Issue:
In Karnataka, Enforcement Officers are presently issuing SCNs under Section 73/74 and then transferring them to jurisdictional officers for adjudication. This results in a split adjudication process where, Enforcement officer acts as prosecutor and quasi-adjudicator, and jurisdictional officer is left to “formalise” the half-baked proceedings. This undermines the fairness of adjudication and creates systemic injustice. The age old saying: "Too many cooks spoil the brath" squarely applies here. Under the GST system, judicial discipline does not recognise/tolerate "fragmented adjudication"
Why the system is flawed:
- Legality: Section 73/74 contemplates adjudication by the “Proper Officer.” Enforcement officers are only investigators, not adjudicators.
- Morality: Prosecutors cannot influence adjudication/judgement.
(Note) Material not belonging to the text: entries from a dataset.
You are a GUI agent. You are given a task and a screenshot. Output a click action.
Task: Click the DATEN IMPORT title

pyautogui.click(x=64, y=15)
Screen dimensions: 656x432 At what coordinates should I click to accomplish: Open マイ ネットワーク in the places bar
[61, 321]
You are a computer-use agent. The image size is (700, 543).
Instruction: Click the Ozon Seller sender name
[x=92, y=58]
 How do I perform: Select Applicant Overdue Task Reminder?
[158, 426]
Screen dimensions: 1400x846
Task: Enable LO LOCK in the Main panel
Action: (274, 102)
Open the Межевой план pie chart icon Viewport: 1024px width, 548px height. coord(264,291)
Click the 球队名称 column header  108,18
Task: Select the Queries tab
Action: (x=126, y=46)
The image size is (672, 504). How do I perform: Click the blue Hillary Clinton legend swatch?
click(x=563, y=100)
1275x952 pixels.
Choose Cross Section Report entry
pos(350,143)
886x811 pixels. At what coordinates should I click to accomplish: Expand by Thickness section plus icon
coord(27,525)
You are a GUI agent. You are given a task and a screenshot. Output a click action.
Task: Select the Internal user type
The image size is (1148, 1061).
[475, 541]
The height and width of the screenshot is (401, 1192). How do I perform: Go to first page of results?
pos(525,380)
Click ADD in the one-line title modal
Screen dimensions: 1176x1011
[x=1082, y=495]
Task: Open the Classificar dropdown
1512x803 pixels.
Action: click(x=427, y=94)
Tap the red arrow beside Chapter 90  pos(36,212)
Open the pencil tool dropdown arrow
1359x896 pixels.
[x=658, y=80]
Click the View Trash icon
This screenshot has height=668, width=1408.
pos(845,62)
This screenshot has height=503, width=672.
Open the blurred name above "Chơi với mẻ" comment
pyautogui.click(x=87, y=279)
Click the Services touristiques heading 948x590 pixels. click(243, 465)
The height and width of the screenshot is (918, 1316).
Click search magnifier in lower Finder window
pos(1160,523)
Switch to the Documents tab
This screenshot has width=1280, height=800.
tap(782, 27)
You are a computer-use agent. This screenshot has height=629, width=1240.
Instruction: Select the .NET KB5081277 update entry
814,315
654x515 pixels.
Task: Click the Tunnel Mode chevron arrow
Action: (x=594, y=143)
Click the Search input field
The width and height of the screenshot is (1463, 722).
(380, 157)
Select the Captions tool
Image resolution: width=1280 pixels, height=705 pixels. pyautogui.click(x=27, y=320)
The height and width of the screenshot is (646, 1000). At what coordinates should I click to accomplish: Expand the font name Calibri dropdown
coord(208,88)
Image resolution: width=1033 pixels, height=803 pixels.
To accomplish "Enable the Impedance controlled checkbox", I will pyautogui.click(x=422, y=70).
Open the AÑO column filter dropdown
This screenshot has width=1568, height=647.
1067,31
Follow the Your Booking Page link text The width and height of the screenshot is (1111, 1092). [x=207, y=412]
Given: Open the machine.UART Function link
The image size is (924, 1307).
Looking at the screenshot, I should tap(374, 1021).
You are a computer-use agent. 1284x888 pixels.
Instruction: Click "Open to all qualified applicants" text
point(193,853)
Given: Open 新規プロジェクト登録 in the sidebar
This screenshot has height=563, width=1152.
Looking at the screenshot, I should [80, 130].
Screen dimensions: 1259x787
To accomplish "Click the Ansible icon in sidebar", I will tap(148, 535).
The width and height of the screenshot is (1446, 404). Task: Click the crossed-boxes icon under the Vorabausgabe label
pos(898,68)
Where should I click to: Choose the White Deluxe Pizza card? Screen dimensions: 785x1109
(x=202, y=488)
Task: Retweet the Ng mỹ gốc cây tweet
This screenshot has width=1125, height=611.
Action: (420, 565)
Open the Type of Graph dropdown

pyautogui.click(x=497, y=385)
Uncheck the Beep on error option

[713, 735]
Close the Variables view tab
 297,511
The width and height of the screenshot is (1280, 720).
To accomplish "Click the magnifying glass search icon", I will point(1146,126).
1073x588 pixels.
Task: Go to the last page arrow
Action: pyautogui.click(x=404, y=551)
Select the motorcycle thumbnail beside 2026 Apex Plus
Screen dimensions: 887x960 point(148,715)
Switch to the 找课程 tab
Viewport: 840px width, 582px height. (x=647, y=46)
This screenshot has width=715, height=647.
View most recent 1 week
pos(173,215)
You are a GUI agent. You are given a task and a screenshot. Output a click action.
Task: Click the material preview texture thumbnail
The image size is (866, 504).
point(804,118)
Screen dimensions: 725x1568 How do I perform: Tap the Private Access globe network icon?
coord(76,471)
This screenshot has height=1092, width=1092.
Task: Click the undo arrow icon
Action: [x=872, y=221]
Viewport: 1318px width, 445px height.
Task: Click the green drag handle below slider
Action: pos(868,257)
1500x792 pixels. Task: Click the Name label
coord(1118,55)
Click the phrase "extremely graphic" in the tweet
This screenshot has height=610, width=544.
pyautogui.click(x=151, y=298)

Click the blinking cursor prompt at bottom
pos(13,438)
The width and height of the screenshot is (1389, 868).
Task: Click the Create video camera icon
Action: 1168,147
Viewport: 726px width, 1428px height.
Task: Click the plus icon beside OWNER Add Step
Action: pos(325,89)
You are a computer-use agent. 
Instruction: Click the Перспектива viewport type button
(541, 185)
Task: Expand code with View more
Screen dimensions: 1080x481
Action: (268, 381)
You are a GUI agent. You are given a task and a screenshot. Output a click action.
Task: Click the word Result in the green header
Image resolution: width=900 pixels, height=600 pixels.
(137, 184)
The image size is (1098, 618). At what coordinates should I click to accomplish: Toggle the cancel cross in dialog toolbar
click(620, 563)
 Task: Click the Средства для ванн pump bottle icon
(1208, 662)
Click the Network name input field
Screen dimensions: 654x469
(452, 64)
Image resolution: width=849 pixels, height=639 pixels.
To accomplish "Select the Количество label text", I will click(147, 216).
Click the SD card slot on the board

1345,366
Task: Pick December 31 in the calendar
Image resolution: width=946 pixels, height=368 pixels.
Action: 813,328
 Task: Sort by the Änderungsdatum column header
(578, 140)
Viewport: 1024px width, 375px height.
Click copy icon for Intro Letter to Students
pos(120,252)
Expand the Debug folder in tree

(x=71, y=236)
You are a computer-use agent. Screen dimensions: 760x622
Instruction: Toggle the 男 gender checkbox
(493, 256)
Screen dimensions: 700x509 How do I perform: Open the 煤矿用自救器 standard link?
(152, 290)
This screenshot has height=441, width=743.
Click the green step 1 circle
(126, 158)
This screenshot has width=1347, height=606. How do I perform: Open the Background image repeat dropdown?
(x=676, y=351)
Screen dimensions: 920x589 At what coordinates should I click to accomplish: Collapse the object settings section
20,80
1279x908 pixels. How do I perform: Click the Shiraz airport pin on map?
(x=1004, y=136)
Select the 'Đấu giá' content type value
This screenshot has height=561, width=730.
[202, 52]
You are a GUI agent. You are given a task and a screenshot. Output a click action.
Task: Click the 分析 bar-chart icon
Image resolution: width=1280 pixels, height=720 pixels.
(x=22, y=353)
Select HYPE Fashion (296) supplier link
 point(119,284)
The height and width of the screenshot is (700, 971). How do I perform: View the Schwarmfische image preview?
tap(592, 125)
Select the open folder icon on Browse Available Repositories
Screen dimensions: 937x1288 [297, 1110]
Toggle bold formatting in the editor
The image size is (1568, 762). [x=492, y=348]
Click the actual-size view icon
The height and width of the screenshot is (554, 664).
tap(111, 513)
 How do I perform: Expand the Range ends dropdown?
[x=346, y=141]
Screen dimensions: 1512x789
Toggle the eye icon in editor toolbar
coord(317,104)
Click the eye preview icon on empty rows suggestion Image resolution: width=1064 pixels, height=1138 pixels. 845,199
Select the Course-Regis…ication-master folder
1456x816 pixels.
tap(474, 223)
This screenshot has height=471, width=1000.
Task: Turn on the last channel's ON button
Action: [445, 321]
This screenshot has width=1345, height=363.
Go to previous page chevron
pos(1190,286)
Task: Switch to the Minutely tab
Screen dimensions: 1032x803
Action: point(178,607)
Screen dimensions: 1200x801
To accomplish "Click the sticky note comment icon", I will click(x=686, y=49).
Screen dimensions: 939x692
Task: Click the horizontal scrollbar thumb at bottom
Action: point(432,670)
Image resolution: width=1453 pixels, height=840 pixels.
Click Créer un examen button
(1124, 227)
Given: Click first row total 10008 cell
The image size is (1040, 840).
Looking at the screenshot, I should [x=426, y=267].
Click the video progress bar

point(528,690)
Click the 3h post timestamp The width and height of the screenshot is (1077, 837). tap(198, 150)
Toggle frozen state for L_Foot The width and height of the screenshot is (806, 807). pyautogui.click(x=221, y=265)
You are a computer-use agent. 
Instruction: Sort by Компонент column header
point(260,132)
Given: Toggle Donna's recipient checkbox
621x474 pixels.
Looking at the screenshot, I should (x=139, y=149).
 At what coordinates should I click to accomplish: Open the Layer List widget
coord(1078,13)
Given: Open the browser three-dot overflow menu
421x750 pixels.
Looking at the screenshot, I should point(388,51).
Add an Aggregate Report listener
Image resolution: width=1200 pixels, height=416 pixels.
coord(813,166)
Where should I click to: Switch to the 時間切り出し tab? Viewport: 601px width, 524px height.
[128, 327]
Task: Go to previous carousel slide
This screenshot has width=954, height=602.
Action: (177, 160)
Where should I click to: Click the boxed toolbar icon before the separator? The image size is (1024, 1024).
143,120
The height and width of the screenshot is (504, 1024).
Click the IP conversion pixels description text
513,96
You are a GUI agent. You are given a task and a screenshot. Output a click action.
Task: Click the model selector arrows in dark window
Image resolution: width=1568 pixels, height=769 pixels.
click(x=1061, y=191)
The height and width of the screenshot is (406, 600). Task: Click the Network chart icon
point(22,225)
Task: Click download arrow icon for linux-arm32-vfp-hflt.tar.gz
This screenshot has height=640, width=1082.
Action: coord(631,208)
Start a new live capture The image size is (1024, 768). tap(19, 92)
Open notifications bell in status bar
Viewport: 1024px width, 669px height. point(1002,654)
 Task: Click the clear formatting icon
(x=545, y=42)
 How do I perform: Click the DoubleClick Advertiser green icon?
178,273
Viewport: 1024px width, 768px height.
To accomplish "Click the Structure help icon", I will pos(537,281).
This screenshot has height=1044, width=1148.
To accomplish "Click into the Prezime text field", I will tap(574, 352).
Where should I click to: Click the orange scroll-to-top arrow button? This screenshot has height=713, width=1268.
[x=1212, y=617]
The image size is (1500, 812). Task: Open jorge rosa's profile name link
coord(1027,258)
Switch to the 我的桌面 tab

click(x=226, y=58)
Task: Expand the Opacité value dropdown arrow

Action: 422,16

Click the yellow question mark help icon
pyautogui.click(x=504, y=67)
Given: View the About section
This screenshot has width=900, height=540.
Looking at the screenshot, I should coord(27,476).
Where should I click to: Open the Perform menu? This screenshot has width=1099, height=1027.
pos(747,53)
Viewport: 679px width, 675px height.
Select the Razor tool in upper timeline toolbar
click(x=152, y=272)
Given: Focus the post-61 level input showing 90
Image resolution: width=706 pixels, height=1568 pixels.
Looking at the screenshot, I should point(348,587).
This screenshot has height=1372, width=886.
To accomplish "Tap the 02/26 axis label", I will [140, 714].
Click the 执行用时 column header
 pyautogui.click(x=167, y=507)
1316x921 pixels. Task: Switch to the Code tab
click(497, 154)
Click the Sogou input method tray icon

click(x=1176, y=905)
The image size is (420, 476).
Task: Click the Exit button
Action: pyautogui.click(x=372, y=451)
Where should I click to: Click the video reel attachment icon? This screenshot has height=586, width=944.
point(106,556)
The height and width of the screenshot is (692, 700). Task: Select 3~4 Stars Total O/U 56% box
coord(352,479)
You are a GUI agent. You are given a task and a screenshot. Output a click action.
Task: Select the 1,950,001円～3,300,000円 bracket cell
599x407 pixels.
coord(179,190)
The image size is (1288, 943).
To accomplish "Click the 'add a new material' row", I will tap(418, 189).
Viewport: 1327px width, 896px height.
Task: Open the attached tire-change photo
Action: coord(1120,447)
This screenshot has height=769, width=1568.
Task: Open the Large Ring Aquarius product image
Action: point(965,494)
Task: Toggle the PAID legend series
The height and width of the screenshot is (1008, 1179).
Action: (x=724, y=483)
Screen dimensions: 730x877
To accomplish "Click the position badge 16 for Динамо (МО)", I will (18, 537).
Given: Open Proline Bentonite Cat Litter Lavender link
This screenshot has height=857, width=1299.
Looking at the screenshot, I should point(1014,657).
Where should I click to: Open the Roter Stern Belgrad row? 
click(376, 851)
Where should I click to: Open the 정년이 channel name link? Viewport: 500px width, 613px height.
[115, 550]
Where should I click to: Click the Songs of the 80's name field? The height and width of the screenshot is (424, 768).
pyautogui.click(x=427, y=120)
Otherwise neutrality is lost.
- Constitutional Fairness: Natural justice demands independent, unbiased decision-making.
Judicial Support:
Impact:
- Taxpayers are denied a fair and independent hearing.
- Adjudicating officers lose their quasi-judicial independence.
- Most such demands are unsustainable and collapse at appeal.
Corrective measure:
Request to Commissioner of Commercial Taxes in Karnataka:
1. Strip Enforcement Officers of adjudicatory powers under Section 73/74forthwith.
2. Allow only jurisdictional adjudicating officers to issue and decide SCNs.
3. Let Enforcement transfer material/evidence to jurisdictional officers for original scrutiny.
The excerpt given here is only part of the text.